* _TEXT BLOCK_
The floor is destroyed. She had asked if she could varnish it and we stupidly agreed but its half done and in tatters.
There are two crater like holes in the back garden where she must have been growing something and then removed it
There are pictures missing from the walls.
The carpets are absolutely filthy and look like they need to be replaced.

She was only in the house for 15 months and before she moved in it had been completed repainted and cleaned up. It's going to cost some money to get it habitable again.

We are fully registered and compliant with PRTB and Revenue so just want to do things properly.

I would appreciate any advice you can give.

Thanks,  Ellie


----------



## norejon (19 Feb 2013)

Busy bee did you ever do an inspection  of the house during the 15 months ???


----------



## oldnick (19 Feb 2013)

Whether Busy bee inspected or not does not affect her right to retain the deposit, though she was silly not to pass by a couple of times in the last fifteen months.

Unfortunately for busy bee...

1. PRTB are pro tenant. And it is a sad fact that some LLs have retained deposits for rather flimsy grounds. PRTB may believe it is the same here without real proof of damage.

2. Proving what busybee claims is difficult. Even with a video it's hard to show to "filthy"or" musty"  or that pictures are missing. 
Dampness may be due to a tenant not opening windows but I'm uncertain whether this can be provable or not -and ,anyway, is it obligatory (albeit sensible)for tenants to open windows regularly? Was this in any agreement or put in writing to her ?
(i'm playing devil's advocate here).

If tenant doesn't make a fuss about the deposit, fine. Even if she demands a deposit  then busybee must have a  detailed written response stating why a return of deposit is not possible -and indeed there may be a claim for damages.  *But* if tenant goes to PRTB then I wonder if it's worth the hassle of continuing the fight , attending meetings etc. for an outcome that may not be in LL's favour.

Sad as it is to say this -  if one has got 15 months rent from a tenant then a few days cleaning up and a few hundred euros replacing some items is not that abnormal, annoying as it is. 

Many LLs will disagree with me -and strictly speaking they are right. One should fight for one's rights.  But  sometimes one has to decide whether it's worth the fight to the bitter end.

To sum up - play hardball until   PRTB proceedings are due -then decide.


----------



## uptomyeyesin (20 Feb 2013)

Get quotes to fully clean and repair your house. 

I would document everything of damage with pictures and send copies to the tenant with a letter explaining the cost of repair and request the tenant pays the difference to cover the damages made.

State you are withholding deposit as a months notice was not given as agreed with the tenant at the start. 

If you pay someone to repair, keep all the receipts.

The tenant may go to the PRTB but if they do at least you have documented evidence of the damage and cost of repair. 

PRTB are very pro tenant and some landlords claim excessive damage as an excuse to keep a deposit but it does sound like you could reasonably expect to keep some or all of the deposit to repair big damages like the floor. 

Cleaning etc I would consider part of a normal landlords remit unless you had it in writing that you wanted it professionally cleaned as part of the exit. 


Then in future, I would have the clause of cleaning and regular inspections to make sure the house was being looked after.

Element and text position data:

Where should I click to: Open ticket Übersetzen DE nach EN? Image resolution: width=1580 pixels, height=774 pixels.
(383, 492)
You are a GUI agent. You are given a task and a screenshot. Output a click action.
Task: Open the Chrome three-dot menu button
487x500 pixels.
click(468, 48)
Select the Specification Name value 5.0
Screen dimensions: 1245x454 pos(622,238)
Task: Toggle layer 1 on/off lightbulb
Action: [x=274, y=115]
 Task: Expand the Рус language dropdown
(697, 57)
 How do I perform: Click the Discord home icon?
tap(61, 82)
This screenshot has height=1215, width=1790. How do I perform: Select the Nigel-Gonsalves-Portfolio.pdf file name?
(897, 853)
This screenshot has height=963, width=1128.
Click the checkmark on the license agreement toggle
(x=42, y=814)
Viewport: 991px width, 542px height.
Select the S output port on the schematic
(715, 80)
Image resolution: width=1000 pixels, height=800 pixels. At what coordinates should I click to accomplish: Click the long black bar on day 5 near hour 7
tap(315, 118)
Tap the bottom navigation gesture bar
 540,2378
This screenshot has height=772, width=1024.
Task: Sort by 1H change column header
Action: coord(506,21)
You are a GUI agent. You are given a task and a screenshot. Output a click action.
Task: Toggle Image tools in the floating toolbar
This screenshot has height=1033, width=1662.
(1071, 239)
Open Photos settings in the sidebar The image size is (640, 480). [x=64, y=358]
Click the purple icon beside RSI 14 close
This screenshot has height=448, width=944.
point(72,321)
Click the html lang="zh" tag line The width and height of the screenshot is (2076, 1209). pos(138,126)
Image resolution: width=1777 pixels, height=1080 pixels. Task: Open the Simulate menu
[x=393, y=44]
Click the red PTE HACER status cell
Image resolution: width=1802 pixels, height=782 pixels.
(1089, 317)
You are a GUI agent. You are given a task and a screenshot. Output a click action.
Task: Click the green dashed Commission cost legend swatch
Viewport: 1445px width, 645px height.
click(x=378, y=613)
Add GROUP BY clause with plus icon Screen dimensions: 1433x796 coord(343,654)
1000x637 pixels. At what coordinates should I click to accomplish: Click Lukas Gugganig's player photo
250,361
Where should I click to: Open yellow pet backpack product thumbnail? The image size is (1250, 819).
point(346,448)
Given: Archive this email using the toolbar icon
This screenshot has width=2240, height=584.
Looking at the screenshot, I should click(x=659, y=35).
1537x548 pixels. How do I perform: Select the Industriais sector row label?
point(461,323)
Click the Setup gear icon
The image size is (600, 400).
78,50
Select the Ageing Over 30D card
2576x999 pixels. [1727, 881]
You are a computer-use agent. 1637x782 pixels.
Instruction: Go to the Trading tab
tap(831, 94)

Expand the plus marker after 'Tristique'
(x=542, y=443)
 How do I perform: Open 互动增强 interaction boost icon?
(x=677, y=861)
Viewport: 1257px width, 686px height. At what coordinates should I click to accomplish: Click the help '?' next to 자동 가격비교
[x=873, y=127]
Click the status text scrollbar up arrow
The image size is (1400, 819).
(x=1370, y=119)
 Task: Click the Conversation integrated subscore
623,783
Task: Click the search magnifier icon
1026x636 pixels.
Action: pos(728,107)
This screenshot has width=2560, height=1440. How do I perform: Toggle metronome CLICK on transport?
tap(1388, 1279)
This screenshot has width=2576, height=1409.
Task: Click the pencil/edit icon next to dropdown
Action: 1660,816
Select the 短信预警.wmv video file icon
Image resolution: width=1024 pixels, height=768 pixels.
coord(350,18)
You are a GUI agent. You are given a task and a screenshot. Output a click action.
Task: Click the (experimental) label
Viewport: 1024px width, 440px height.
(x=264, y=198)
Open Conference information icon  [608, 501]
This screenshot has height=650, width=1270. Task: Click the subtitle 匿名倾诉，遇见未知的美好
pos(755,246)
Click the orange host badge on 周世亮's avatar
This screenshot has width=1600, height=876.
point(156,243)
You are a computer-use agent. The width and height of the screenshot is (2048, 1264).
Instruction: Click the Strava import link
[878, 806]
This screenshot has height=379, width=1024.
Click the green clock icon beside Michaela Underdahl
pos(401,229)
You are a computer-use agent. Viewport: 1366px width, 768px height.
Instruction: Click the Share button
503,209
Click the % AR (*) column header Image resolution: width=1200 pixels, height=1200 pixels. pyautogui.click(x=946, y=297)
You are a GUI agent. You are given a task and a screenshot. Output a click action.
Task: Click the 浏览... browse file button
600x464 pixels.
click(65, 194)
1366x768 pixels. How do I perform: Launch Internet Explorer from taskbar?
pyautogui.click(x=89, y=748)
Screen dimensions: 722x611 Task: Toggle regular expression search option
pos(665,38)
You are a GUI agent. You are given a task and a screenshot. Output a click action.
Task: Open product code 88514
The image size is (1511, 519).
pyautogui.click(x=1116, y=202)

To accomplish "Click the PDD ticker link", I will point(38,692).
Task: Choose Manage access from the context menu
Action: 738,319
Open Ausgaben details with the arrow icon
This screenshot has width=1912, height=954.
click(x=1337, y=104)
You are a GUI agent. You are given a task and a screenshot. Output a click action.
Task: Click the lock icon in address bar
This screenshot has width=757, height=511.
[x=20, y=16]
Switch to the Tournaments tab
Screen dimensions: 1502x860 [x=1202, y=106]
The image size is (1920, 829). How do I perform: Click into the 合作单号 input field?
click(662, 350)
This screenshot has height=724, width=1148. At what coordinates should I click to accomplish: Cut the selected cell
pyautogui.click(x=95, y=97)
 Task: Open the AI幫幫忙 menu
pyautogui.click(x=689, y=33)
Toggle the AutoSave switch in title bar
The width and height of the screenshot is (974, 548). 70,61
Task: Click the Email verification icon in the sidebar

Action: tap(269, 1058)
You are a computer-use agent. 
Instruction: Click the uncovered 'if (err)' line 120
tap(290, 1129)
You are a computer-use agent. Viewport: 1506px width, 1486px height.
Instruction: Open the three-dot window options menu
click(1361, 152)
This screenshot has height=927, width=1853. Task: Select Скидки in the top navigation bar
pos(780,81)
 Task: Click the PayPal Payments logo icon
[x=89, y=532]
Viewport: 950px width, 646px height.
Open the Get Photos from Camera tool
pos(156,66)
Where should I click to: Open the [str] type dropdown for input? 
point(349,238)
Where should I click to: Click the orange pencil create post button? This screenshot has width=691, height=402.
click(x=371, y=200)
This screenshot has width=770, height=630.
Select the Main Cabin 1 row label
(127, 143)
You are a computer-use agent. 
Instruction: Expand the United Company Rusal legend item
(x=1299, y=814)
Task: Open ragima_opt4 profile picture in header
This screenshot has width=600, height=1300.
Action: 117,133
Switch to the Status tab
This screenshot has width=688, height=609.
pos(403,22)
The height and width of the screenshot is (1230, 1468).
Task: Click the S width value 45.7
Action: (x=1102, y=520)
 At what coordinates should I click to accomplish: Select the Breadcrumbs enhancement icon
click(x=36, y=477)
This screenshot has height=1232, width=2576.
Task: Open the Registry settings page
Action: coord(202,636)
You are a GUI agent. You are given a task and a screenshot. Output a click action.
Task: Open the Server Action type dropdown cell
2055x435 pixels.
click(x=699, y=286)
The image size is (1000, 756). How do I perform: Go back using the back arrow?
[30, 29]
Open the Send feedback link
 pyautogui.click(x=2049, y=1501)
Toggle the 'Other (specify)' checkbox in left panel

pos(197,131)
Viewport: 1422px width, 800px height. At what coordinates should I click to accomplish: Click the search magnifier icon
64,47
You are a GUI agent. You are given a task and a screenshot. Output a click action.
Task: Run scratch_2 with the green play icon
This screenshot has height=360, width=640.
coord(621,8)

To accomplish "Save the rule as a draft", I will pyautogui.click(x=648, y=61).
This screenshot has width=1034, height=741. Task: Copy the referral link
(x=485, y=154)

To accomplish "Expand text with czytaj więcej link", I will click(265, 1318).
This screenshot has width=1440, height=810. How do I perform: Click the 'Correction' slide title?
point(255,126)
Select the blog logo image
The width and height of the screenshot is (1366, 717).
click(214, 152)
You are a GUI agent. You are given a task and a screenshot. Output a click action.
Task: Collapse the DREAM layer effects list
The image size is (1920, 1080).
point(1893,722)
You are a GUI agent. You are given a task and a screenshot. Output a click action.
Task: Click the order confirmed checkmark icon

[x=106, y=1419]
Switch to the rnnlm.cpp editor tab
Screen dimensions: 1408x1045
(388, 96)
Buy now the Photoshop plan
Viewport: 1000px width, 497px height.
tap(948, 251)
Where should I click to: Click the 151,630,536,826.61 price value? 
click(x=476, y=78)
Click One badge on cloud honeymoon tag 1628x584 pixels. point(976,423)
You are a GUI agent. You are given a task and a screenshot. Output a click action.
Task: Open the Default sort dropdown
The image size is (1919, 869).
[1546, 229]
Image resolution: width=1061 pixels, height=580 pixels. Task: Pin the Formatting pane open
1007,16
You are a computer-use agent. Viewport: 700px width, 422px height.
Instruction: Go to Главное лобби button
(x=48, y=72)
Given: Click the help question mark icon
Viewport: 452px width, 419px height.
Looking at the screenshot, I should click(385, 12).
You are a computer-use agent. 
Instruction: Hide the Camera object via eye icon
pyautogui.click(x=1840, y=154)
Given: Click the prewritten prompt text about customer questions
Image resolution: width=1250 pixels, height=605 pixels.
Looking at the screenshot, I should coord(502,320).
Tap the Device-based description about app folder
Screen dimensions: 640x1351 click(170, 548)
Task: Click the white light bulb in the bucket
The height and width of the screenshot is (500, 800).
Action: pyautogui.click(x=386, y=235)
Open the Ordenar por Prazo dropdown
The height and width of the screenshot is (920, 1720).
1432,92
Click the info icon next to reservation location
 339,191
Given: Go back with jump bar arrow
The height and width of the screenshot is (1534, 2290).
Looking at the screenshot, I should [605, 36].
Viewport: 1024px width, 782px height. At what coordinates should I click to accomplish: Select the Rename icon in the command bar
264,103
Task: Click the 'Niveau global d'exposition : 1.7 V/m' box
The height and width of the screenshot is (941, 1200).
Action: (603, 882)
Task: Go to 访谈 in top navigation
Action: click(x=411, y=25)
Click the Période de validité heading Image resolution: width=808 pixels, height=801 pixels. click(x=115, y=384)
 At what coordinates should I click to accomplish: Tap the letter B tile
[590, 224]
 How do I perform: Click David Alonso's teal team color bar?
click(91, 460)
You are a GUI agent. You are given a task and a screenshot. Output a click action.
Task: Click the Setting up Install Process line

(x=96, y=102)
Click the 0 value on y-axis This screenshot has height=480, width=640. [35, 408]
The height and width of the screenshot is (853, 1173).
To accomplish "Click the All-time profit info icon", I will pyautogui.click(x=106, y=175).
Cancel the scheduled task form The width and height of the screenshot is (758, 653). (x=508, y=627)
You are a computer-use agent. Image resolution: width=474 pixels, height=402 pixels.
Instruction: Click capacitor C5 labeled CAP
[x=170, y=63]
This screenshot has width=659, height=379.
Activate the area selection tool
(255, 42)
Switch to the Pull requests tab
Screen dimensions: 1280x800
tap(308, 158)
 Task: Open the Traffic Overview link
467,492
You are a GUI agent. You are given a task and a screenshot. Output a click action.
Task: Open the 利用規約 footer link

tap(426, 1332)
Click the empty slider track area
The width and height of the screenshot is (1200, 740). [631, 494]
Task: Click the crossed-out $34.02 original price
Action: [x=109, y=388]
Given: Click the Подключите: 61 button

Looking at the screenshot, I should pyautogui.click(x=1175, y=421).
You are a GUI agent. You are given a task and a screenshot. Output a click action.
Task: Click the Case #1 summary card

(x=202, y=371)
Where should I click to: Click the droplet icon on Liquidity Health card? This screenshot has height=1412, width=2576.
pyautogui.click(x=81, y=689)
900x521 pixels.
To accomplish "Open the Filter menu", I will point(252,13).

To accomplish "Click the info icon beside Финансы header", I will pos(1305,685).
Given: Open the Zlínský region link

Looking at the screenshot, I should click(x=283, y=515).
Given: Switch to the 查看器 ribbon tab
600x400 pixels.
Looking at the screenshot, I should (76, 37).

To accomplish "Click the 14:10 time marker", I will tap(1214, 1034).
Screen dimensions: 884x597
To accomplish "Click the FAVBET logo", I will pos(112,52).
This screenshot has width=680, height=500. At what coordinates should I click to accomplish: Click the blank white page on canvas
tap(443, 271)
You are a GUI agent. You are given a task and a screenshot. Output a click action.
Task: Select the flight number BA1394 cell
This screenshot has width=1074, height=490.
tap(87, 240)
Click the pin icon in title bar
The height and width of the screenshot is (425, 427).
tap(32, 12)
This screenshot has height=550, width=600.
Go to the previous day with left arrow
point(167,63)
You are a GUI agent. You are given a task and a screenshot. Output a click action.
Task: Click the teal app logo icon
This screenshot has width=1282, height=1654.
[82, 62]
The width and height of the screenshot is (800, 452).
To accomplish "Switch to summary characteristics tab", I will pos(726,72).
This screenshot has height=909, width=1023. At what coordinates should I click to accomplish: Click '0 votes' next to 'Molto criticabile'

* _WHAT YOU ARE ASKED TO DO_
Write out the passage of the tenancy deposit thread from "We are fully" up to and including "norejon (19 Feb 2013)".

* _TASK OUTPUT_
We are fully registered and compliant with PRTB and Revenue so just want to do things properly.

I would appreciate any advice you can give.

Thanks,  Ellie


----------



## norejon (19 Feb 2013)